Although closed during much of 2020, our loyal customers insisted we were essential retail, so we launched online sales through our own website and bookshop.org, supported by home deliveries all over Hampshire by bike – my daily exercise.
It is great that offsite events are now picking up as a way to reach new customers. We have a hectic schedule of pop-up bookshops in schools and other venues lined up that will keep us busy well into 2024.
3. What sort of books do you find your customers are most interested in? Have you noticed any recent trends?
We aim to stock a diverse range of titles that will appeal to our loyal customers. As well as local interest titles and of course our extensive range of Jane Austen, history and other social sciences, classics and both adult and younger fiction generally do well. Our growing selection of fantasy, classic retellings, feminist and LGBQIA+ titles is proving popular.
4. What is your favourite/ least favourite part about being a bookseller?
As an independent, one of my favourite aspects of bookselling is the opportunity to pick a selection of titles from a wide range of publishers. One of my least favourites is returning those that haven’t succeeded in finding the right customer. That, paying the bills and sorting out maintenance of our aging building.

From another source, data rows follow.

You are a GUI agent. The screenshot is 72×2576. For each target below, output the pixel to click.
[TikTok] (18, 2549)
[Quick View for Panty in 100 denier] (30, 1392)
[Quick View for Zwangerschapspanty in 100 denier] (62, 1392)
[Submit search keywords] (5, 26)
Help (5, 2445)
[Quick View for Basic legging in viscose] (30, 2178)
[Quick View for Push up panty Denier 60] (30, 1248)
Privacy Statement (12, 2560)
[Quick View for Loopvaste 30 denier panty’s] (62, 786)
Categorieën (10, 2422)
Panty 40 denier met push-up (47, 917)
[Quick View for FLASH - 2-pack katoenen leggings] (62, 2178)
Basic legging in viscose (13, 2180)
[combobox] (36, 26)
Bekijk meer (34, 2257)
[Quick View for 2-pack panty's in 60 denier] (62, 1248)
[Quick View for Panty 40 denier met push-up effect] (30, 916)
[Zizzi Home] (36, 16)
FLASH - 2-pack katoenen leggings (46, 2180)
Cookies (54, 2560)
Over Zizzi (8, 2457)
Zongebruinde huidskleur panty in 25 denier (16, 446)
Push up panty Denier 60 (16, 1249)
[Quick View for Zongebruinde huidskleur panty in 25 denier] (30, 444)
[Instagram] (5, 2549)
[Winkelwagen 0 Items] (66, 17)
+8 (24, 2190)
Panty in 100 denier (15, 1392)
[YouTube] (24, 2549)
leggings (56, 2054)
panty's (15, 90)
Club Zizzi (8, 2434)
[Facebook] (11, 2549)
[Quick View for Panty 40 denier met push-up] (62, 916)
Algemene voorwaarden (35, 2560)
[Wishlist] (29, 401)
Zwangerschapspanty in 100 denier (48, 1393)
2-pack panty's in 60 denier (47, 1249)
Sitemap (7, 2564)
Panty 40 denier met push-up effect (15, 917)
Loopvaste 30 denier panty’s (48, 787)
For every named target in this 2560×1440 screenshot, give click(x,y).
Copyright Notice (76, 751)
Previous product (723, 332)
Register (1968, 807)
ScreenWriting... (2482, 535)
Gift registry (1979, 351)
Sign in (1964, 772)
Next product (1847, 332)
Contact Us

5. And finally, do you have any exciting plans for the shop in the coming months that you would like to share with us?
Until last Christmas we had a conservation bookbinder working in the old coach house behind the bookshop. Now that they have retired, we plan to turn the bindery into an event space and a showcase for our long heritage of publishing and printing as well as bookselling. While there is a lot of work to do, we hope to have it ready well before our 300th anniversary in 2029!